> _Instructions for the task_: In the article about a snapping turtle catching a snake, which location does the caption on the recent video give?

> _Passage shown_:
Late last month, a short video of a snapping turtle preying on a snake surfaced online and began to go viral. The clip, shared on Youtube by ViralHog, offers a rare glimpse into the underwater lives of adult snapping turtles. It has garnered more than two million views since June 27.
The video begins with a person filming from a rock overlooking a clear, flowing creek. Suddenly, the camera zooms in tight on the the sharp beak of a snapping turtle concealed beneath an overhanging rock. Then the turtle extends its neck and noses toward a brightly-colored snake in the middle of the creek.
In an impressively quick maneuver, the long-necked amphibian clamps its powerful jaws down on the snake and recedes back into its ambush spot with the flailing reptile in tow. Watch it for yourself below.
It’s unclear by the footage what species of snapping turtle is shown in the video, but there are only three species of snapping turtle in the United States: the common snapping turtle, the alligator snapping turtle, and the Suwannee alligator snapping turtle. All three species are omnivores that spend most of their lives underwater. Studies of their stomach contents have turned up the remains of fish, tadpoles, frogs, birds, snakes, and even other turtles.
Dustin Garig, a biologist supervisor in the wildlife diversity program for the Louisiana Department of Wildlife and Fisheries, recently told F&S contributor Steven Hill that little is known about the manner in which snapping turtles tend to feed on snakes.
“You wouldn’t necessarily assume it’s able to take down a snake like this,” Garig said, referencing a different video of a snapper eating a live snake. “I don’t typically think of snapping turtles actively going after big snakes.” Hill was interviewing Garig about an F&S video from 2015 in which a turtle estimated at 15 to 20 pounds feeds on 4-1/2-foot northern water snake. You can watch that video and read more of Garig’s commentary here.
The caption on the more recent video doesn’t reveal when the incident took place, but it does list the location as Manhattan, Kansas. Kansas is home to both alligator snappers and the common snapping turtle. Sunflower State wildlife officials logged a new record for common snapper back in 2016. That turtle, caught in the Arkansas River near the town of Hays, weighed a whopping 45 pounds, according to the Kansas Department of Parks and Wildlife.

> _Supplied information_:
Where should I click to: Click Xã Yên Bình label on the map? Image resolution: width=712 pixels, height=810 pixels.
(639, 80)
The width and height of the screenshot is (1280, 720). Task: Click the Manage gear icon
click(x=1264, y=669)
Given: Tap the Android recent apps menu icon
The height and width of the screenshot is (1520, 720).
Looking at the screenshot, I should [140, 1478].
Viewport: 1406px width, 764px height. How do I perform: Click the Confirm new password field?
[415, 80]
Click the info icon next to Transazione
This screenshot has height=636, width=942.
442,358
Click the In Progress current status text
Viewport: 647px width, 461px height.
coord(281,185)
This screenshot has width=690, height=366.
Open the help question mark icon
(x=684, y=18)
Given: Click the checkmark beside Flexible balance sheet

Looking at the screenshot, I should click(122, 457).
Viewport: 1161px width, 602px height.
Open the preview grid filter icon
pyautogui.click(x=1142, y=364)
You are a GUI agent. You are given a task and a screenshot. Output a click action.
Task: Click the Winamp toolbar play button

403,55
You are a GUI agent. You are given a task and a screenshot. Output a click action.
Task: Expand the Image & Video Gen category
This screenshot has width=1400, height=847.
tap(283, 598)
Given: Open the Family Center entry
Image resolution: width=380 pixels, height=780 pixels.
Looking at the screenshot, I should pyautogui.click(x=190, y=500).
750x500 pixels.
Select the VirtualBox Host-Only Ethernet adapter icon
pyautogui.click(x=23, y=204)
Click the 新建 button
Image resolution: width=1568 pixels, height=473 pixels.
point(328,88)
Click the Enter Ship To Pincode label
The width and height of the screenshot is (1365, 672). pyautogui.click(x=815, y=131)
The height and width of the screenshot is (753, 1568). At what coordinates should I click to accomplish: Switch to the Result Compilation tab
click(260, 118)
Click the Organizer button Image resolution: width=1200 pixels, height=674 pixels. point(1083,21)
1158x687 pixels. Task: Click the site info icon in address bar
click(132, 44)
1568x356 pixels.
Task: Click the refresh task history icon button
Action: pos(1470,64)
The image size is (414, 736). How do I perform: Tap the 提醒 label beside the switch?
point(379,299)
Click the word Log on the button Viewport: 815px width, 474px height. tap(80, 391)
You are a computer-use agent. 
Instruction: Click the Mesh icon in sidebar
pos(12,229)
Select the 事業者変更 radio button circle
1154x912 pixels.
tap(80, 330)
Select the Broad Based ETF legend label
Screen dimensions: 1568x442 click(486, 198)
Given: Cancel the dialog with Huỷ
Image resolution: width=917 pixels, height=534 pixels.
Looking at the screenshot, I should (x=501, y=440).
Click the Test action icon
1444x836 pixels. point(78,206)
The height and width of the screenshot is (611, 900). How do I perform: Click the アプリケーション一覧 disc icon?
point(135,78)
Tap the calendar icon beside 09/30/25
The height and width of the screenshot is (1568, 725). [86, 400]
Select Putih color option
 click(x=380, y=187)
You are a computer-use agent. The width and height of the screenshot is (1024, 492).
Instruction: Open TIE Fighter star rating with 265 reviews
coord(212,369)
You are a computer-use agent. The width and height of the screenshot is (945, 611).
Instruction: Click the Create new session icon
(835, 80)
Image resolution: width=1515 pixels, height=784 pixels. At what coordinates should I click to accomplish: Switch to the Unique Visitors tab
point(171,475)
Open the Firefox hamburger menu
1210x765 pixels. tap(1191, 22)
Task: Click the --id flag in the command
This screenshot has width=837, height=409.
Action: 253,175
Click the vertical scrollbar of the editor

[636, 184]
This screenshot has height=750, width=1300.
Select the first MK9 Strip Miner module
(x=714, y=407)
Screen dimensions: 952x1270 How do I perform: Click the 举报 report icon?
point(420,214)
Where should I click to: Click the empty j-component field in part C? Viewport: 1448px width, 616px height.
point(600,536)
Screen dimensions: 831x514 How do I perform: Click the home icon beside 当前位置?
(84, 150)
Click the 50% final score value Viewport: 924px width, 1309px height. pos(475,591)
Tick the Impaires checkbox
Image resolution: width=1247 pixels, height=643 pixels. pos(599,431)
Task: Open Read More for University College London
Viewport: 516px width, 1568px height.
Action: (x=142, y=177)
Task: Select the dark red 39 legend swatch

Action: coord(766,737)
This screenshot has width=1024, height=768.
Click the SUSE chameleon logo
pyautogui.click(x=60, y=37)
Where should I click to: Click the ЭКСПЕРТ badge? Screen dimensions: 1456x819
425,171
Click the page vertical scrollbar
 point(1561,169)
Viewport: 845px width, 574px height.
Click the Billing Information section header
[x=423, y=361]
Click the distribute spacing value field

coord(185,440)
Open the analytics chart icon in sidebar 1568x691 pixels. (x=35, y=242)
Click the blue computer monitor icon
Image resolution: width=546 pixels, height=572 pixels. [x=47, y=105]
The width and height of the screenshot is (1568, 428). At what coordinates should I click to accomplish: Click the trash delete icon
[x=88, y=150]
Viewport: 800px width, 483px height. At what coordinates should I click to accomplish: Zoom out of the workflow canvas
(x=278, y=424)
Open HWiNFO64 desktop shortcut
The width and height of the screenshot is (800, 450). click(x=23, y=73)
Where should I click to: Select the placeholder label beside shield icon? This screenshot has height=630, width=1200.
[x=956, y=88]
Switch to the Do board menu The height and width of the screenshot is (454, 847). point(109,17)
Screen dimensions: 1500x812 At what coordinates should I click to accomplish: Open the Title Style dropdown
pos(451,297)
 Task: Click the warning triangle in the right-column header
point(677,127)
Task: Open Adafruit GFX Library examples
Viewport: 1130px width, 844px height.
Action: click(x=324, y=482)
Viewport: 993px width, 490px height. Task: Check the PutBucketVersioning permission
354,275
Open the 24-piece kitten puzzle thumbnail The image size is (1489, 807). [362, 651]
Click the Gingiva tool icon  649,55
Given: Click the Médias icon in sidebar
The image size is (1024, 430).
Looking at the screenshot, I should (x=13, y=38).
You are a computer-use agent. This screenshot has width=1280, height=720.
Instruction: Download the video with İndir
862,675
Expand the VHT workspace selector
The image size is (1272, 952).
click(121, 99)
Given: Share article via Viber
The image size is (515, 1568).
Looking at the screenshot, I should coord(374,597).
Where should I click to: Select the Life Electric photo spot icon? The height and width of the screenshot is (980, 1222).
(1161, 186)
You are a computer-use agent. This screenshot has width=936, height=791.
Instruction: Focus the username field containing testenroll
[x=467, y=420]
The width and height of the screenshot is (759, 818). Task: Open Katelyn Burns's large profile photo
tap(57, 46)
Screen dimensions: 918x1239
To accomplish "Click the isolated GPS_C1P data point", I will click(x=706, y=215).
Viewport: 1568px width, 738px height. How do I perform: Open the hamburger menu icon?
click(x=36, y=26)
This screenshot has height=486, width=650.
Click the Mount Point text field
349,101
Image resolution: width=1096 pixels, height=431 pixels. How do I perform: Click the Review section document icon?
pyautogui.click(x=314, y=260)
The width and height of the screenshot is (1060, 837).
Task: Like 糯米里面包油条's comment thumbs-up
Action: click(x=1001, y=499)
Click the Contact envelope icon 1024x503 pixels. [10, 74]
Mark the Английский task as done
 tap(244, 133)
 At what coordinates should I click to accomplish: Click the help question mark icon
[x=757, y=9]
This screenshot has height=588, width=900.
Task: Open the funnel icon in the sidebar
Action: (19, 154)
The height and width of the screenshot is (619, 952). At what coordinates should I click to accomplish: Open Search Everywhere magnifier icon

> _Written reply_: Manhattan, Kansas.